In spite of the upside, analysts estimated that net interest margin and asset quality could remain under pressure till year end.

 “We expect the low interest rate environment to continue to impact net interest margin (NIM) negatively in H2-20E and estimate that NIM will decline by 60bps”, analysts said.

 Notably, NIM moderated to 6.8% in H1-20 from 7.5% in H1-19, despite the 40bps drop in cost of funds, as the decline in yield on assets was sharper at -60bps. Chapel Hill projected that lender will sustained mobilisation of cheap deposits drive in the year due to aggressive marketing.

The breakdown of the results indicated that cheap deposits accounted for 87.2% of total customer deposits in H1-20 from 85.7% in the comparable period in 2019, which analysts considered as an upside risk to net interest margin. Analysts forecast that cost of risk will rise to 3.5% in 2020 from 3.2% previously after the spike to 3.0% in H1-20 from 2.3% in H1-19.

However, it was noted that higher impairments recorded in H1-20 were due to the translation impact of foreign currency loans – which was up 49.0% from 45.8% in H1-19 – after devaluation of the Naira and weak macro conditions.

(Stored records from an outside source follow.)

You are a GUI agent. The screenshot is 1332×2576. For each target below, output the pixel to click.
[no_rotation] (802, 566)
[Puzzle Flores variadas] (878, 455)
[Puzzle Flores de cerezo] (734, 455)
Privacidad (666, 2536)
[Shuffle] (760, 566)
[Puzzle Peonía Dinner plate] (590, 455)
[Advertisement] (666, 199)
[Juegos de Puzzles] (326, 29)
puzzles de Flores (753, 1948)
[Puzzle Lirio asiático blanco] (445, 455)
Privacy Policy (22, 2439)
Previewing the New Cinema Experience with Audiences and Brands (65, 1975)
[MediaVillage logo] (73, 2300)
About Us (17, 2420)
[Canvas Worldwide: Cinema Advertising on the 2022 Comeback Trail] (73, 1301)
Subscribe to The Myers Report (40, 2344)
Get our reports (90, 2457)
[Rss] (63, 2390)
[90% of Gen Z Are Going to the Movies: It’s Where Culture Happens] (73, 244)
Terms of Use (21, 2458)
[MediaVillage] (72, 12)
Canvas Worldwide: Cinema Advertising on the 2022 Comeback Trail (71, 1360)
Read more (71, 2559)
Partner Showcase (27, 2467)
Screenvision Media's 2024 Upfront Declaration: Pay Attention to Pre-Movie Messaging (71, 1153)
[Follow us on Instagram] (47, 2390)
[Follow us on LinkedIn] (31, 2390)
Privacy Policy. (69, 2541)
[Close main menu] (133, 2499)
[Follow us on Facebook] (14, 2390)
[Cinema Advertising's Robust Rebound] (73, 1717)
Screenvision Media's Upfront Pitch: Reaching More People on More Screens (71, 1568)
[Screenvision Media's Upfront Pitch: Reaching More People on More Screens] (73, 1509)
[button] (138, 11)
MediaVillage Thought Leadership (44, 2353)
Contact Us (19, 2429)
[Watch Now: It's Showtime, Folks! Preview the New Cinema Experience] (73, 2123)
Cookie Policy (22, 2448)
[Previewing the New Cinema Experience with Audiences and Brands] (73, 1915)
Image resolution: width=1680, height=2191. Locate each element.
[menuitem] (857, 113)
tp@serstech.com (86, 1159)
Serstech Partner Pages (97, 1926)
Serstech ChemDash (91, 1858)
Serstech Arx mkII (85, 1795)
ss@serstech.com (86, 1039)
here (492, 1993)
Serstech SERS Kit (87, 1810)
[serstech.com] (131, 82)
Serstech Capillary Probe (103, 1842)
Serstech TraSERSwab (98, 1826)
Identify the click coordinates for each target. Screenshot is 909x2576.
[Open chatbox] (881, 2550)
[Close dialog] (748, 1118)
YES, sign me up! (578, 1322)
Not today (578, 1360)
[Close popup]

Amid cautious lending, the management indicated intention to continue to actively pursue recoveries of loans written off. Chapel Hill stated that limited exposures to sectors that will be mainly impacted by COVID-19 as well as restructuring of the loan book are upsides for asset quality in 2020.

 Analysts at Chapel Hill maintain BUY rating on FBNH, but cut our 12-month TP by 4.5% to ₦8.27, which translates to an expected total return of 71.6%, comprises capital gain of 64.1% and dividend yield of 7.5%.

 ”Yes, ordinarily First Bank is supposed to bounce back to profitability by now since most of the bad debts that they provided for they have almost completely recovered from the provisions. So, the losses have already been booked and they have already taken all the hair cut arising from all the losses. We were expecting that this year they will emerge from those losses and move into the positive terrain. But for this crisis now, and I think the Covid-19 crisis may also have adversely affected them just like every other organ of the economy has been affected.

But what has affected them may just be systemic and not particular to the bank itself. However, I think the bank is stronger now than it was last year” said David Adonri, Managing Director, HighCap Securities Ltd.

We have no grounds currently to fault him.